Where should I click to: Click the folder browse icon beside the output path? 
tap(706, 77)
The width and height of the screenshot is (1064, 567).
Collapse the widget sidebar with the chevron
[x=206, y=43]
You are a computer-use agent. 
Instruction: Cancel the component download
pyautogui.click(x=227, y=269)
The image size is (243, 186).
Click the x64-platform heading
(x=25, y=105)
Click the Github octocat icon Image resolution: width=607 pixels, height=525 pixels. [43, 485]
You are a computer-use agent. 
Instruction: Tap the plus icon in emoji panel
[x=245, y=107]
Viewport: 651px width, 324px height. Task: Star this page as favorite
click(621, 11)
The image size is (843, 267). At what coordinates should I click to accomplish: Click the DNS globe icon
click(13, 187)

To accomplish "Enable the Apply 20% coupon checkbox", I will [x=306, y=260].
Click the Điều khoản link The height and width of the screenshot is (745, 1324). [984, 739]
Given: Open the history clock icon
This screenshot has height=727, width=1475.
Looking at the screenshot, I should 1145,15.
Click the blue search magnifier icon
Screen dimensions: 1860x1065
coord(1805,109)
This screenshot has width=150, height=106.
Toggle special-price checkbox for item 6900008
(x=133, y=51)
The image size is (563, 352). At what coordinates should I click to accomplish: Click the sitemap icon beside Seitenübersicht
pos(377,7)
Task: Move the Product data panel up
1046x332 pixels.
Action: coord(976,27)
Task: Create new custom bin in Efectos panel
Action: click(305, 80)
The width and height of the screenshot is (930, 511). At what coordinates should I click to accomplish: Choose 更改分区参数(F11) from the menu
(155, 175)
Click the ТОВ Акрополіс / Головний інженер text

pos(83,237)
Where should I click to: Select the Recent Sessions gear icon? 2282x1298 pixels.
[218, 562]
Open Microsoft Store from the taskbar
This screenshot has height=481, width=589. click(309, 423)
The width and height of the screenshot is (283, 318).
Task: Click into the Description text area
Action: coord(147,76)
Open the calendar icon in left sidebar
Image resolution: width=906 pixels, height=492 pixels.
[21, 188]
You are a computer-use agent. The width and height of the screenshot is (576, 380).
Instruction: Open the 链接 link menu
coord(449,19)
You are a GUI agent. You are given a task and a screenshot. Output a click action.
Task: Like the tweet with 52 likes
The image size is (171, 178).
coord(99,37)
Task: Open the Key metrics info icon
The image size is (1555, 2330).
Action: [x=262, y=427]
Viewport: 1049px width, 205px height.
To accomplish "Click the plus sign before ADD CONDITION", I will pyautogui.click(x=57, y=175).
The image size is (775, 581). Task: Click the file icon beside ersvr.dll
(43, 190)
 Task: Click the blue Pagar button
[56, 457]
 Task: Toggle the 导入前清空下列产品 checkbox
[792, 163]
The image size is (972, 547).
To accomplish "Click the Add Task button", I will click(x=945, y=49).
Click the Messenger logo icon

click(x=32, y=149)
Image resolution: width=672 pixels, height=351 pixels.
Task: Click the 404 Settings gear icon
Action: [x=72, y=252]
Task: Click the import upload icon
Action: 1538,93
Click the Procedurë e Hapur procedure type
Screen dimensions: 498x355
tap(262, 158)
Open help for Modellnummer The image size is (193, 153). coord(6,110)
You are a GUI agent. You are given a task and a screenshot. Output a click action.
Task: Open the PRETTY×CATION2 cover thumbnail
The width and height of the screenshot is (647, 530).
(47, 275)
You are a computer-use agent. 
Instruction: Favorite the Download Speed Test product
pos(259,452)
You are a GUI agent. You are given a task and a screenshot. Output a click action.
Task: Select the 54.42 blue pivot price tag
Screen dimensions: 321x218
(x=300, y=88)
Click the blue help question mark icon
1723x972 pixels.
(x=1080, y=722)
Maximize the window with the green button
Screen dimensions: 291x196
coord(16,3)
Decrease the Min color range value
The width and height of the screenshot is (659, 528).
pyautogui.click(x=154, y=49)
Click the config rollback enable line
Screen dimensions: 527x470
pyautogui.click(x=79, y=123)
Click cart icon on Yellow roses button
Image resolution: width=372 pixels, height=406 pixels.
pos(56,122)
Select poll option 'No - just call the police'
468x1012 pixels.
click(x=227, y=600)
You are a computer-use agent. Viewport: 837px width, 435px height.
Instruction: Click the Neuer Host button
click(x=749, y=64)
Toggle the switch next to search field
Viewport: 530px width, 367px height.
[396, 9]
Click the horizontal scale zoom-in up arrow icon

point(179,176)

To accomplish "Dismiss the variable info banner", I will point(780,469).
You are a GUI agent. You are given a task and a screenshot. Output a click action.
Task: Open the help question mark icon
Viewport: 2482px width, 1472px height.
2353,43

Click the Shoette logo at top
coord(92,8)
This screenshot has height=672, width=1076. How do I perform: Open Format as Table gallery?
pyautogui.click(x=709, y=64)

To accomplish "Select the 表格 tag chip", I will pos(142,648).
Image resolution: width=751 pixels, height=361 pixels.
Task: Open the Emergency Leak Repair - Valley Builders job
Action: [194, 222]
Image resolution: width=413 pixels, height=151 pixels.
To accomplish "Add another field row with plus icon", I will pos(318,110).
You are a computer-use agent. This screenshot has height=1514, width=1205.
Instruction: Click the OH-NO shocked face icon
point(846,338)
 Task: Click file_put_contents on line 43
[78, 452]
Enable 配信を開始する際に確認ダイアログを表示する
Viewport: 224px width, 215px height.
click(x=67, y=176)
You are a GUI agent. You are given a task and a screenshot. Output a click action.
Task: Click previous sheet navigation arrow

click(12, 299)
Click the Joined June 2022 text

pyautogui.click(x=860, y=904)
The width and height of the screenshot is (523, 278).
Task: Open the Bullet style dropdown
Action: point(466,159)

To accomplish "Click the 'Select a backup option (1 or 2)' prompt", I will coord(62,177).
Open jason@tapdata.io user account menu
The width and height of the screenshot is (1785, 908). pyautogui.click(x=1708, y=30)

> _Directions_
Turn the entries from the line with "Task: Toggle the 导入前清空下列产品 checkbox" to the line with "pos(259,452)" into a JSON list of strings, one per line, leaving out blank lines.

> _Completed exercise_
[
  " Task: Toggle the 导入前清空下列产品 checkbox",
  "[792, 163]",
  "The image size is (972, 547).",
  "To accomplish \"Click the Add Task button\", I will click(x=945, y=49).",
  "Click the Messenger logo icon",
  "click(x=32, y=149)",
  "Image resolution: width=672 pixels, height=351 pixels.",
  "Task: Click the 404 Settings gear icon",
  "Action: [x=72, y=252]",
  "Task: Click the import upload icon",
  "Action: 1538,93",
  "Click the Procedurë e Hapur procedure type",
  "Screen dimensions: 498x355",
  "tap(262, 158)",
  "Open help for Modellnummer The image size is (193, 153). coord(6,110)",
  "You are a GUI agent. You are given a task and a screenshot. Output a click action.",
  "Task: Open the PRETTY×CATION2 cover thumbnail",
  "The width and height of the screenshot is (647, 530).",
  "(47, 275)",
  "You are a computer-use agent. ",
  "Instruction: Favorite the Download Speed Test product",
  "pos(259,452)"
]